▶ SUPPLIED PASSAGE
↓
In the minds of those that administer GRC tools, the very notion of what is and isn’t SAP security is closely associated with the scope of the software they use. In other words, these tools shape our conception of security. Time and again, we are lulled into a false sense of security because of the rosy picture painted by GRC software. Often, this turns out be a mirage when we are forced to widen our paradigm to include the security of technical components of SAP that are beyond the scope of these programs. SAP security is about more than authorizations. It’s even deeper than Basis. In fact, it reaches down into the very kernel of SAP. It includes areas that are new to the SAP landscape and others that are often simply overlooked or underestimated. Many of these areas are discussed in our whitepaper Perfect Storm: The Brave New World of SAP Security. The moral of the story is that the results of GRC tools should be taken with a pinch of salt. Locking down critical authorizations, users and configurables doesn’t mean that your SAP systems are secure or even compliant with SOX, PCI or other standards. It’s only a small part of a broader security strategy that should include managing the technical components of SAP Netweaver that can be highly vulnerable to internal and external attack.
↑
▶ DATA SEGMENT
↓
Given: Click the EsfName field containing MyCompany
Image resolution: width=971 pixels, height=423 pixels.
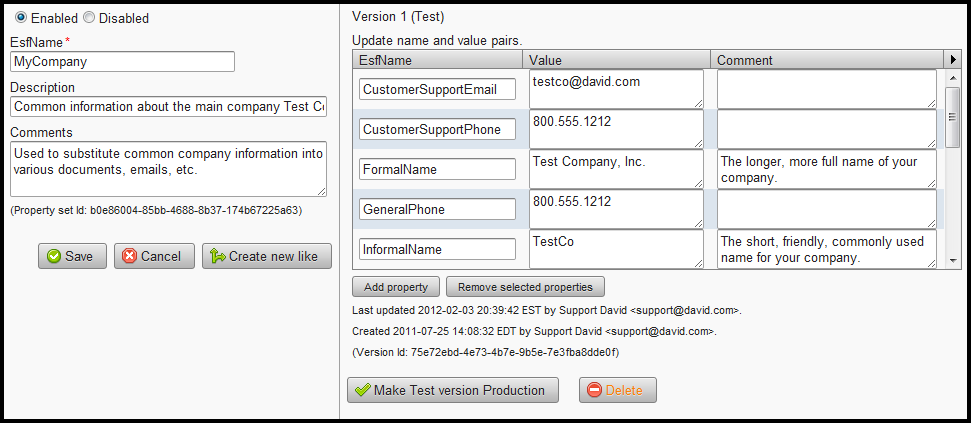Looking at the screenshot, I should (122, 62).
↑
▶ REQUIREMENT
Answer these questions from the passage on SAP security.
(a) What do GRC tools shape, according to the passage?
(b) What is the title of the whitepaper the passage mentions?
(c) Which two standards does the passage name?
The listing has no role in this exercise.

▶ WORKED SOLUTION
(a) They shape our conception of security.
(b) Perfect Storm: The Brave New World of SAP Security
(c) SOX and PCI